Although these results clearly point to negative emotion as a limiting condition for the effectiveness of self-affirmation as an intervention tool, potentially through a disruption of the self-affirmation process, a limitation of this study is that the negative emotion inductions did not satisfactorily distinguish anger and sadness. Thus, we designed Study 2 to more carefully differentiate between discrete negative emotion states by both refining the induction and selecting more differentiated discrete negative emotions to target (anger and fear).
Study 2
Method
Participants
Data were again collected via GfK, via TESS. As in Study 1, the proposal was peer reviewed and approved through the TESS application process, and was archived on the TESS website. In February 2015, 16,261 female panelists were selected. Women were eligible if they had no personal history of cancer, and reported drinking more than five drinks per week in a screener (selected as a more stringent inclusion criterion than in Study 1, as effects of self-affirmation condition are increased with information relevance (Griffin & Harris, 2011), and derived with screening items tailored for this study). Of the 9706 who responded to the email invitation by completing a screener, 747 were eligible, and 448 completed the study. Mean age was 48.09 years (SD=16.08).
Procedure
The online study employed a 2 (self-affirmation, no-affirmation) x 3 (fear, anger, neutral) randomized design.
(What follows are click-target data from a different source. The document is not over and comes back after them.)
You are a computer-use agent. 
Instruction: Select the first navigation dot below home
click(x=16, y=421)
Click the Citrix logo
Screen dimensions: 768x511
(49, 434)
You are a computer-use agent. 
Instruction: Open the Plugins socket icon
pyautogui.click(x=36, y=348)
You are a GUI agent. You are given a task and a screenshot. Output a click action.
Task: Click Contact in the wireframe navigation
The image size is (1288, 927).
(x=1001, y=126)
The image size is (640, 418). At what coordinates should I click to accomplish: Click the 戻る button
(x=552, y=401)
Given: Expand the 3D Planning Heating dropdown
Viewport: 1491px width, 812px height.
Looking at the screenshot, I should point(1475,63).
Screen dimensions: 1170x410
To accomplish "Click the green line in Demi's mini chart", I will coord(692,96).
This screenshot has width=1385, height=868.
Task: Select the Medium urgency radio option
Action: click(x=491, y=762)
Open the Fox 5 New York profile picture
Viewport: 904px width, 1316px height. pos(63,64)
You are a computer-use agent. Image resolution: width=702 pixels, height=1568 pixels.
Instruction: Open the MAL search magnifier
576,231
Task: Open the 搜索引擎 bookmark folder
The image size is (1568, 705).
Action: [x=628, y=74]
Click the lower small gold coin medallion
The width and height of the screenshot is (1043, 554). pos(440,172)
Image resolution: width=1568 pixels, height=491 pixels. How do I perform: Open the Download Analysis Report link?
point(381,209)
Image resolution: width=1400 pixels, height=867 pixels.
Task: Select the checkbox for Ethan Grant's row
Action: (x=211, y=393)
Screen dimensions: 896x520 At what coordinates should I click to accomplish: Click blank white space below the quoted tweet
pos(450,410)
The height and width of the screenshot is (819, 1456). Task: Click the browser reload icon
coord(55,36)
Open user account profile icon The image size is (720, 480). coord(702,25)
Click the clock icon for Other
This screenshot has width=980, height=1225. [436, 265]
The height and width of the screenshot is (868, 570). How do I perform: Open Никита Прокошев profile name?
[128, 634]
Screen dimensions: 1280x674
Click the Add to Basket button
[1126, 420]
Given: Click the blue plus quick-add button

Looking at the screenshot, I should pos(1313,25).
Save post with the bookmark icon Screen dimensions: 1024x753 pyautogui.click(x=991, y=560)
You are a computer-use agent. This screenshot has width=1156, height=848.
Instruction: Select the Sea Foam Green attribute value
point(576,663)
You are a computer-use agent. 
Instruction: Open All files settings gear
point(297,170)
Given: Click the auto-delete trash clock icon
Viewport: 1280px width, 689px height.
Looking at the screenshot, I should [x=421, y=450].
The design was identical to Study 1, except that fear was induced instead of sadness. Moreover, the induction was refined to more effectively induce emotions, based on a meta-analysis of internet-administered emotion inductions (Ferrer et al., 2015). Specifically, instructions were modified such that participants in the emotion conditions were asked to write in detail about a time they recently felt the emotion.
Measures
Measures in Study 2 were identical to those in Study 1, with one exception: deliberative risk perceptions were assessed with one item assessing comparative risk perceptions (the absolute risk perception item employed in Study 1 was omitted from Study 2 due to survey size limitations). The health behavior change plans outcome was generated by two coders (RF and an independent contractor). Inter-rater reliability was high, Ks=.82–.88.viii Again, this outcome was zero-inflated (283 zero responses; 63%), but had variability among those who wrote plans, such that 87 (19%) participants mentioned one detail; 53 (12%) mentioned two; 20 (5%) mentioned three; 4 (1%) mentioned 4; and 1 (< 1%) mentioned all five.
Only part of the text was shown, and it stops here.